Search code examples
pythonscikit-learnscipypython-xarray

Masking nan values from an xarray dataset for scikit.learn mulltiple linear regression following scipy


I'm attempting to use scikit-learn.linear_model's LinearRegression find the multiple linear regression coefficients for different variables at each latitude and longitude point along the time dimension like so:

for i in range(len(data.lat)):
    for j in range(len(data.lon)):
         storage_dframe[i, j, :] = LinearRegression().fit(np.array((data.ivar1.values[:, i, j].reshape(-1, 1),
                                                                    data.ivar2.values[:, i, j].reshape(-1, 1)).reshape(len(data.time), 2),
                                                          data.dvar.values[:, i, j].reshape(len(data.time)).coef_)

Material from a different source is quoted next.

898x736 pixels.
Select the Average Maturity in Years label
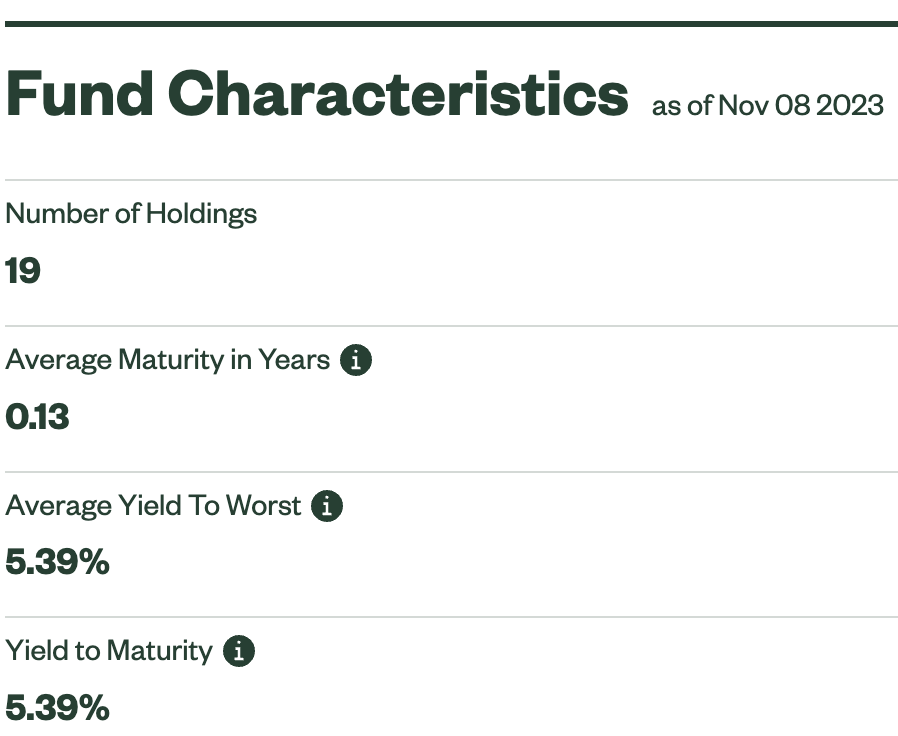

While this general form works, there are abundant NaN values in my data because it comes from real observations. I generally do not want to impute data whenever possible, trying to preserve whatever real relations there might be. Is it possible to copy a behavior from scipy.stats.linregress, where "Missing values are considered pair-wise: if a value is missing in x, the corresponding value in y is masked?" This feels like the best route; otherwise, could I add a conditional clause along the lines of

if data.ivar1[:, i, j].isnull() or data.ivar[:, i, j].isnull() == True:
     storage_dfram[i, j, :] = np.nan
else:
     storage_dframe[i, j, :] = LinearRegression().fit(np.array((data.ivar1.values[:, i, j].reshape(-1, 1),
                                                                data.ivar2.values[:, i, j].reshape(-1, 1)).reshape(len(data.time), 2),
                                                      data.dvar.values[:, i, j].reshape(len(data.time)).coef_)

I've attempted essentially that, with no success. Please feel free to chime in!


Solution

  • This boolean clause handles it:

    if data.isel(lat=i,lon=j).ivar1.isnull().any() or data.isel(lev=2,lat=i,lon=j).ivar2.isnull().any() or data.isel(lev=2, lat=i,lon=j).ivar3.isnull().any() or data.isel(lev=0, lat=i,lon=j).ivar4.isnull().any() or data2.isel(lat=i, lon=j).dvar.isnull().any() == True:
         storage_dframe[i, j, :] = np.nan
    else:
         storage_dframe[i, j, :] = LinearRegression(...)
    

    where ivarx is the xth independent variable and dvar is the dependent variable.